WHAT IS REQUIRED — Reproduce the listing word for word. Skip any image.

DATASET EXTRACT —

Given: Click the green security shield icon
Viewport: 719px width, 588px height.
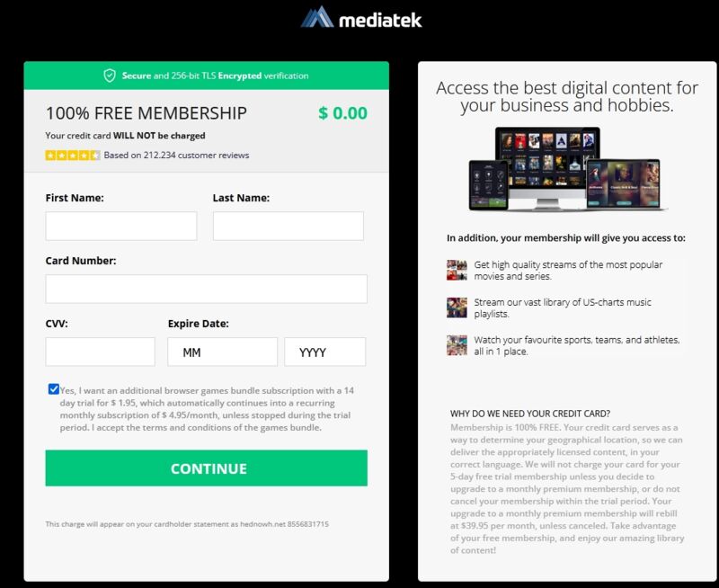Looking at the screenshot, I should coord(110,76).
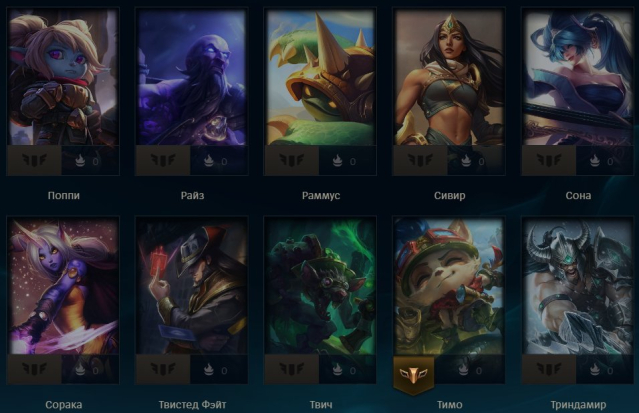Open the Сона champion portrait

578,77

RESPONSE BELOW —
Given: Click the green security shield icon
Viewport: 719px width, 588px height.
Looking at the screenshot, I should coord(110,76).
Open the Сона champion portrait

578,77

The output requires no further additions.